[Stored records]
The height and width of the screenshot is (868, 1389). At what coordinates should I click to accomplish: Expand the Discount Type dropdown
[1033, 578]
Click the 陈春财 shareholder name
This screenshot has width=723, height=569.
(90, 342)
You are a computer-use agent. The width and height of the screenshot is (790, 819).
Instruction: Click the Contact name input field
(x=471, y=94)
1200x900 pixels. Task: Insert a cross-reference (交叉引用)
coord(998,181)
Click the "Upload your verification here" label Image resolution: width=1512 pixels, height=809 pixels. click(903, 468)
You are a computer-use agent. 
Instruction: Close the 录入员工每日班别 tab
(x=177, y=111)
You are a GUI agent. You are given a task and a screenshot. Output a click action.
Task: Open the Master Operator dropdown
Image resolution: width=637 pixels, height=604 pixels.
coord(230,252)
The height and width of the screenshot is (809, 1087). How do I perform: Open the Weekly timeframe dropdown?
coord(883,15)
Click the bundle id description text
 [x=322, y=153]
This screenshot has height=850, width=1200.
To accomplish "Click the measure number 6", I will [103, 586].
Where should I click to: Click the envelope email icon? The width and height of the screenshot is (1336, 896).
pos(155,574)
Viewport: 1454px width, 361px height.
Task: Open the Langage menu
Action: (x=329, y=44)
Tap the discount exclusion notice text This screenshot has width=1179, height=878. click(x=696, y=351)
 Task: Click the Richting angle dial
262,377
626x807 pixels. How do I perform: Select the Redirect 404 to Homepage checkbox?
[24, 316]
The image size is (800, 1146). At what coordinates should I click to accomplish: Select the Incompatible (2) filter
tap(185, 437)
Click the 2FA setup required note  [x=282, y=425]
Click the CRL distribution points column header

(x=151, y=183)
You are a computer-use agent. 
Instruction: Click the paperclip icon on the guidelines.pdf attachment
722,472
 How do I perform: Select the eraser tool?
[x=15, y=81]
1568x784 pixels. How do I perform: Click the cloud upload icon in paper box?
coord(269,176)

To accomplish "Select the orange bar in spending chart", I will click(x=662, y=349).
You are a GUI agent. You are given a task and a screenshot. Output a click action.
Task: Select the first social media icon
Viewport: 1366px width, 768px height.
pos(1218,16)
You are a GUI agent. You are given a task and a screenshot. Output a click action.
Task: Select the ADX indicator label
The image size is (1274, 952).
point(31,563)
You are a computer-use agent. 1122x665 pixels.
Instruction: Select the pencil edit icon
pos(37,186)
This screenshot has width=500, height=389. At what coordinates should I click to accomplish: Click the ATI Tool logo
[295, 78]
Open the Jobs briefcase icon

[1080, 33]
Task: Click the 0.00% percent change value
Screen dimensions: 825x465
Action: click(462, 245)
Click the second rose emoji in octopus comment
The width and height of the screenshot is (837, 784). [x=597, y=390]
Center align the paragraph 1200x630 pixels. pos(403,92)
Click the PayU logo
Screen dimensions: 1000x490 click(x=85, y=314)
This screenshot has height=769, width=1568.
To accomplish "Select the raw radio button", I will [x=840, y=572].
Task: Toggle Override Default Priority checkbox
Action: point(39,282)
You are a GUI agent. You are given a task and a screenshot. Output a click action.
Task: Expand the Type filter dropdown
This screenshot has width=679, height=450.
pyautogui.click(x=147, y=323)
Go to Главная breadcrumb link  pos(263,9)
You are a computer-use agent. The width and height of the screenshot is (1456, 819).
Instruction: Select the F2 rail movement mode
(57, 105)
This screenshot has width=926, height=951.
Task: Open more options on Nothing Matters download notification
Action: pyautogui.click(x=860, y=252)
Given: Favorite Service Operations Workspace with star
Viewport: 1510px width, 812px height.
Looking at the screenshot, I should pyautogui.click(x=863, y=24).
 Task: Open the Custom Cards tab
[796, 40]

TASK INSTRUCTIONS: Check each line of the data above for the word "computer" and copy the ones where it is found.

THE ANSWER:
You are a computer-use agent. The width and height of the screenshot is (790, 819).
You are a computer-use agent. 
You are a computer-use agent. 
You are a computer-use agent. 1122x665 pixels.
You are a computer-use agent. The width and height of the screenshot is (1456, 819).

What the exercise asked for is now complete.